Design: Retrospective case series.

Materials And Methods: Primary outcome parameters were the changes of squint angle 3 months and 6-12 months postoperatively. As in a previous study, success was defined as a postoperative vertical squint angle of ≤3° in primary position and on downgaze. Secondary outcome parameters were the influence of surgery on duction range and influence of muscle size on dose-effect response.

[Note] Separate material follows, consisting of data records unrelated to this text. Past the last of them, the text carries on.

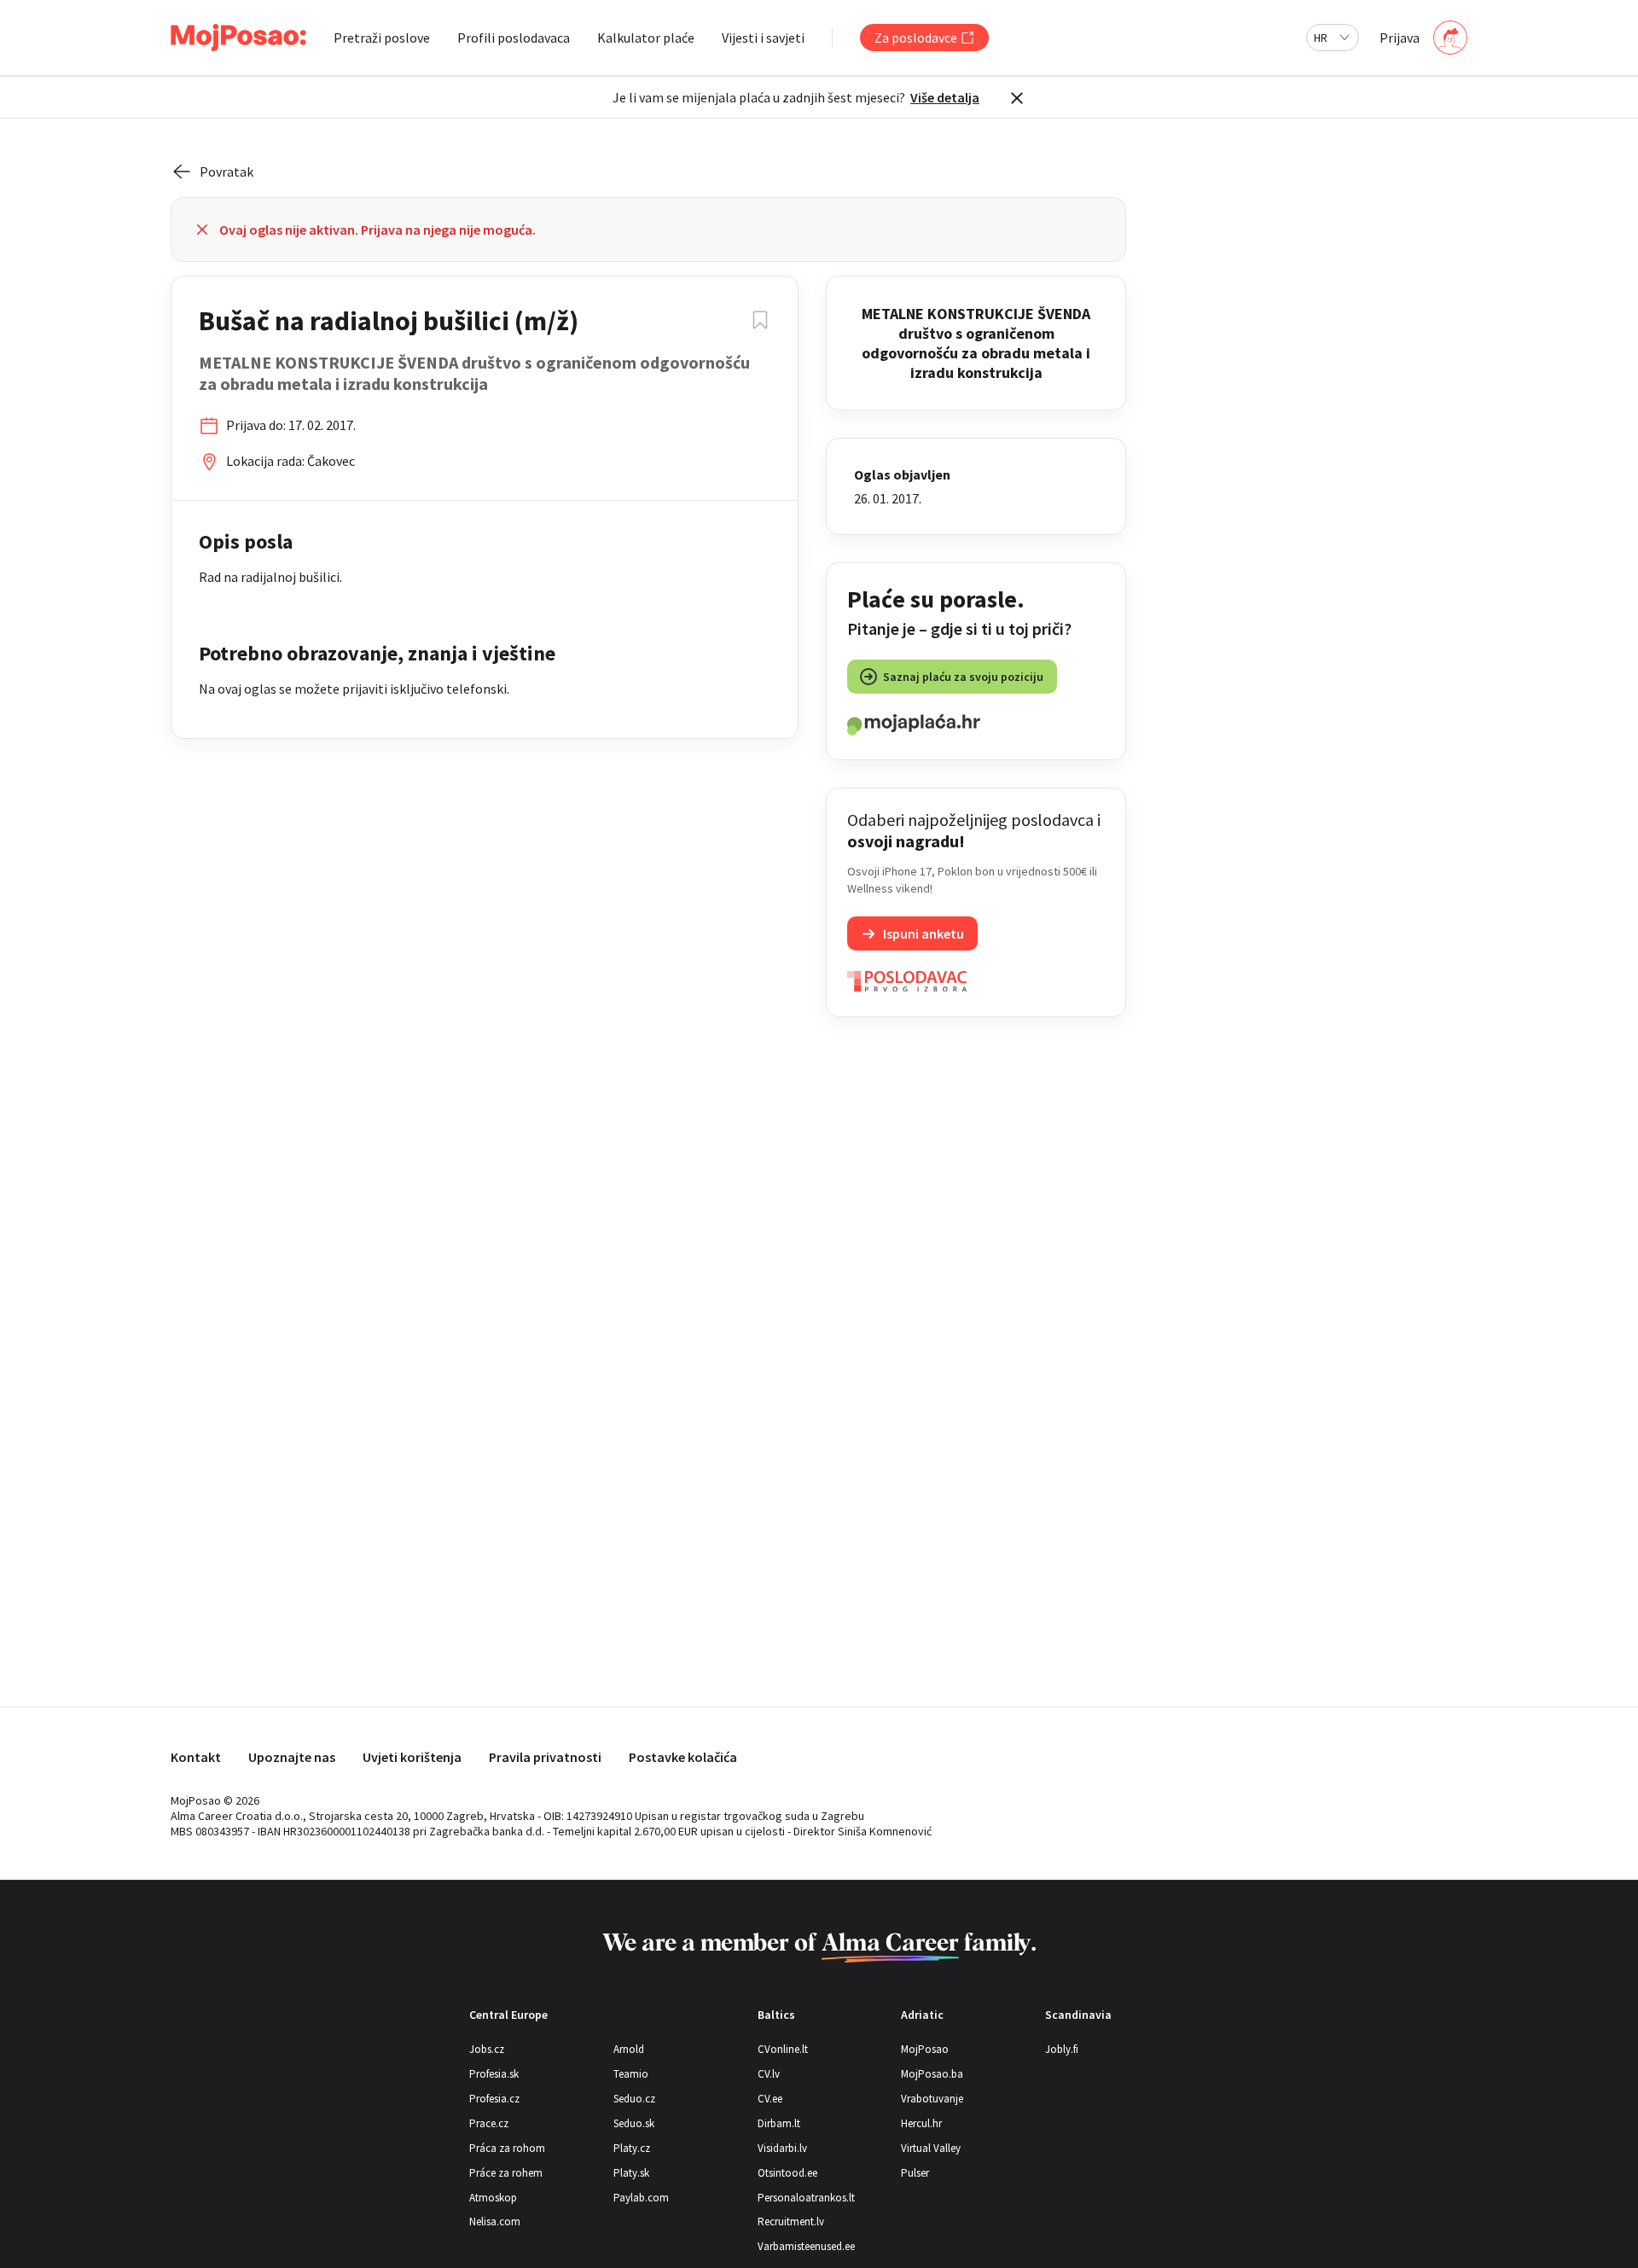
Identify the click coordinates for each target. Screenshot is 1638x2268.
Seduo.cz (634, 2098)
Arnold (628, 2049)
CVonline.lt (783, 2049)
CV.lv (769, 2074)
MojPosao (925, 2049)
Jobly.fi (1061, 2049)
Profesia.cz (494, 2098)
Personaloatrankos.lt (806, 2197)
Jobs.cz (486, 2049)
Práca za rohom (507, 2148)
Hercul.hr (921, 2123)
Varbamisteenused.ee (806, 2246)
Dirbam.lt (779, 2123)
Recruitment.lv (791, 2221)
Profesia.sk (494, 2074)
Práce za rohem (506, 2173)
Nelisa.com (494, 2221)
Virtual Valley (931, 2148)
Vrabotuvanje (932, 2098)
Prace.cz (488, 2123)
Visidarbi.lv (782, 2148)
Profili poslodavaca (513, 37)
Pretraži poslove (382, 37)
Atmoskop (493, 2197)
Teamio (630, 2074)
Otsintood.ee (787, 2173)
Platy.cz (631, 2148)
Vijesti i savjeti (763, 37)
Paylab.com (641, 2197)
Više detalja (944, 97)
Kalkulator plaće (645, 37)
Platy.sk (631, 2173)
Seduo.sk (633, 2123)
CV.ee (770, 2098)
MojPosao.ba (932, 2074)
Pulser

Results: Fifty-six patients were included in the study; 31 patients in the IR-group and 25 patients in the IR-SR-group. The amount of (fixed suture) recession ranged from 2 mm to 7 mm. Vertical deviations in primary position changed from 8.0° [95% CI 6.6-9.7°] to 1.0° [95% CI -0.4-6.5°] in the IR-group and from 17.0° [95% CI 15.7-20.0°] to 1.5° [95% CI 0.8-2.9°] in the IR-SR-group. The success rate was 74% in the IR-group and 64% in the IR-SR-group. Elevation significantly improved in both groups (IR-group p = 0.007; IR-SR- group p = 0.000). The volume of vertical rectus muscles as assessed on CT-scans did not influence the dose-effect response.

Conclusions: The highest success rate and highest reduction of depression was found in the IR-group. The total duction range remained stable after strabismus surgery (IR-group) or improved (IR-SR-group). Both squint angle and cyclodeviation remained stable during long time follow-up (6-12 months after surgery).